Discord Halts Persona Age Verification Test After Researchers Flag Watchlist Checks
Last year, hackers accessed government IDs belonging to more than 70,000 users who had completed age verification. Discord said at the time the incident stemmed from a breach at vendor 5CA rather than its own systems. The company said only users who interacted with Customer Support or Trust and Safety were affected.
“At Discord, protecting the privacy and security of our users is a top priority. That’s why it’s important to us that we’re transparent with them about events that impact their personal information,” the company said in an October 9, 2025, statement. Impacted users were notified if government IDs, IP addresses, or limited billing data were exposed.
Tensions flared again earlier this month when Discord announced plans to default accounts into teen safety settings. Users seeking access to certain features must verify their age through Persona. The move drew immediate pushback from parts of the community that were already wary after the prior data incident.
“Rolling out teen-by-default settings globally builds on Discord’s existing safety architecture,” Discord Head of Product Policy Savannah Badalich said at the time, adding the company would keep working with safety experts, policymakers, and its user base on long-term wellbeing efforts.
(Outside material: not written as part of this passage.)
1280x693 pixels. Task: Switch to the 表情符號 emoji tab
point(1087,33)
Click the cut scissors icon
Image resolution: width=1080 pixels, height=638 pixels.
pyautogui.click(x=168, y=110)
Within a day of the backlash, Discord updated its messaging. The company clarified that age verification would remain optional except for users trying to enter age-restricted spaces. It said most users’ ages could be estimated using existing account signals, allowing many to avoid uploading government IDs. Users could instead choose video selfie verification.
“We offer multiple privacy-forward options through trusted partners,” the company said, adding “facial scans never leave your device. Discord and our vendor partners never receive it.”
Discord maintains that any identifying documents are sent to third-party vendors and deleted quickly. “In most cases, immediately after age confirmation,” the company said. “IDs are used to get your age only and then deleted. Discord only receives your age — that’s it. Your identity is never associated with your account.”
An archived version of Discord’s FAQ appears to present a more nuanced picture. The page said UK users in certain experiments could have their information processed by Persona and stored temporarily for up to seven days before deletion.
Persona, which counts OpenAI, Lime, and Roblox among its customers, has been working through FedRAMP authorization as it pushes deeper into workforce identity and compliance products. Song stressed that the long list of verification checks represents optional capabilities rather than features every customer deploys.
Over the weekend, Song posted on X denying any relationship between Persona and Palantir, ICE, or government surveillance programs. He said speculation circulating online had led to threats against company employees. “We have no relationship whatsoever with ICE, Palantir,” he wrote in a screenshot of an email exchange with a researcher.
Song added that the anger had spilled onto staff members who recently joined the company. “I don’t think these people are the ones that the public’s ire should be directed at, and if anyone, it should be directed at me.”
The CEO faced criticism of his own after users pointed out his LinkedIn profile shows a verification badge without a profile photo, a detail that drew attention, given that Persona handles LinkedIn identity verification. Song responded bluntly on X: “I am verified. That’s the entire point. It’s dystopian that we want people to facedox themselves to everyone to be real online. It’s ironic that folks posting about privacy want me to facedox to everyone.”
For Discord, the short-lived Persona experiment shows how sensitive age verification has become. Platforms face growing pressure to prove users are who they claim to be. Every new safeguard now carries its own scrutiny, especially when facial recognition and government-adjacent systems enter the picture.